*Text*:

:::

NHRLA reveals 2018 legislative priorities
The New Hampshire Retail Lumber Association (NHRLA) recently announced its 2018 legislative priorities during an annual breakfast at the New Hampshire State House.
A record attendance of nearly 200 state legislators came to the event where NHRLA members discussed concerns regarding mandated scheduling requirements and compensation for earned, but unused work time. Additionally, NHRLA members advocated for the passage of asbestos trust transparency legislation that will help provide more disclosure between asbestos trusts claims and tort actions.
“For 90 years, the NHRLA has been advocating for independent lumber dealers, and associated businesses in New Hampshire,” said Dan Keith, general manager of Selectwood in Portsmouth, N.H. and NHRLA Legislative Committee Chair. “Today, we’re here advocating, not just for the lumber and building material industry but, for all small businesses which hope to be successful in N.H.”
NHRLA’s 68 member locations represent independent lumber and building material dealers, manufacturers, wholesalers, distributors, and other associated businesses in the state of New Hampshire. The lumber and building materials industry employs nearly 17,500 New Hampshire residents.
Founded in 1928, NHRLA is one of fourteen state and local associations across the Northeast associated with the Northeastern Retail Lumber Association (NRLA).
RLDAM awards four Brian C. Thayer Scholarships
The Retail Lumber Dealers Association of Maine’s (RLDAM) Board of Directors recently met with a recipient of one of their four annual Brian C. Thayer Memorial Scholarships.
RLDAM President Joe Hondel, Deering Lumber; along with JoAnne Tarr, Lapointe Lumber; and Jim Murphy, Riverside Millwork; traveled to Central Maine Community College (CMCC) in Auburn to congratulate scholarship recipient Alexander Cormier of Biddeford.

:::

*Dataset excerpt*:
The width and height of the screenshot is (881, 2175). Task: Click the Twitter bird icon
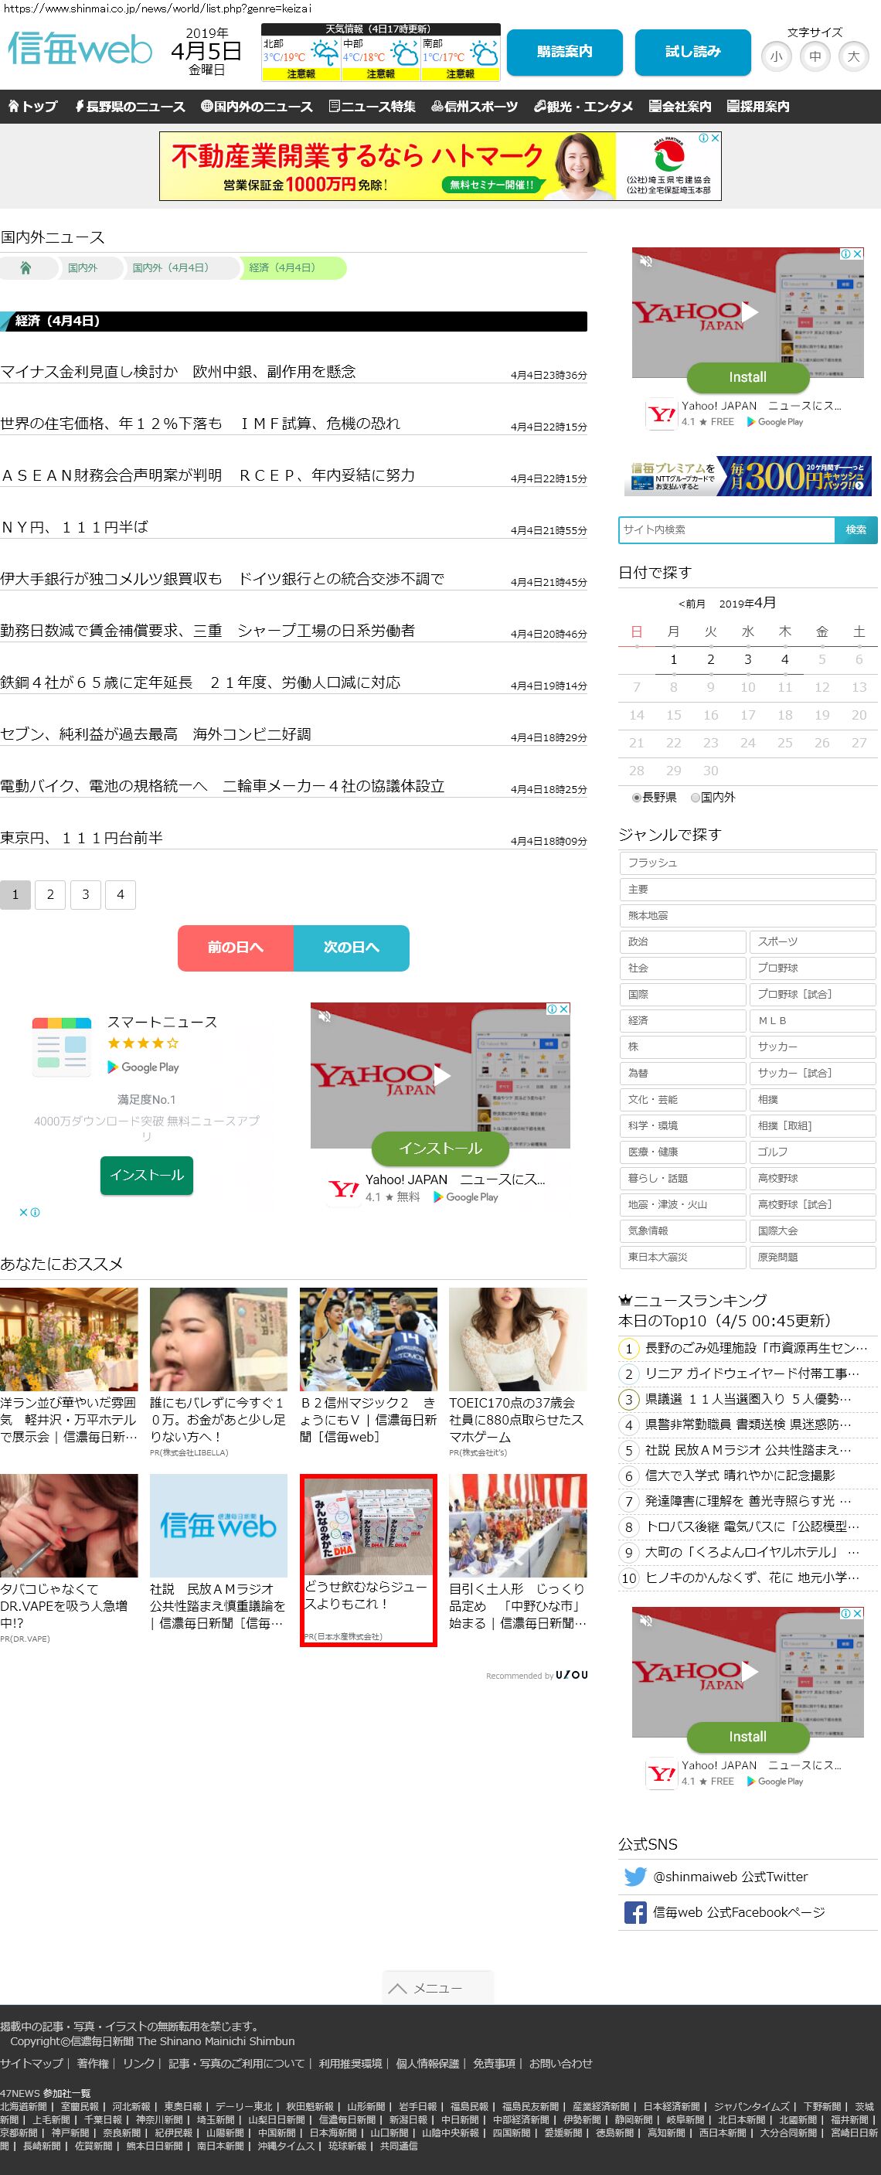coord(635,1876)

:::

*Problems to work on*:
(1) According to the lumber association news, how many state legislators attended the NHRLA breakfast at the State House?
(2) Carry on the lumber association news from the point where it stops.

*Expected responses*:
(1) Nearly 200

(2)
Cormier, who has had a passion for construction, is currently a first-year student in the Building Construction and Technology (BCT) Program at Central Maine Community College (CMCC).
The RLDAM group also heard from CMCC Department Chair and Instructor Don Varney. Varney showcased the many areas where students learn about the products and installation techniques that give them a great head start in the industry. He added, “It’s a good time for young people to come into the industry. If you’re ambitious, you can really make a good living.”
The BCT program at CMCC prepares students for successful employment in construction-related fields. Through a combination of classroom study, mock-ups, and live projects, students obtain hands-on experience and become broadly familiar with methods, standards, and codes commonly associated with the construction industry. The program offers students the opportunity to earn a certificate or an associate in applied science degree.
The RLDAM board of directors renamed the RLDAM Scholarship the Brain C. Thayer Memorial Scholarship in 2006 in honor of the late Brian Thayer of Lavalley Lumber. At the time of his death in 2006, Thayer was vice president of RLDAM and served on the board of trustees of the Maine Community College System.
RLDAM has awarded four $1,000 scholarships annually since 2004, a grand total of $56,000 since inception. These scholarships are available to students enrolled in building trades programs at four of Maine’s community colleges. Scholarship recipients are nominated by their instructors.
This year’s other scholarship recipients include Janine Kimball from Veazie attending Eastern Maine Community College, Emile Woodruff from Buxton attending Central Maine Community College, and Benjamin McEndarfer from Woodland attending Northern Maine Community College.
Hancock Lumber expands in Maine
Hancock Lumber, the Casco, Maine-based pro dealer, has acquired Mainely Trusses.
Based in Fairfield, Maine, Mainely Trusses is a market-leading roof and floor truss manufacturer. Terms of the deal were not disclosed.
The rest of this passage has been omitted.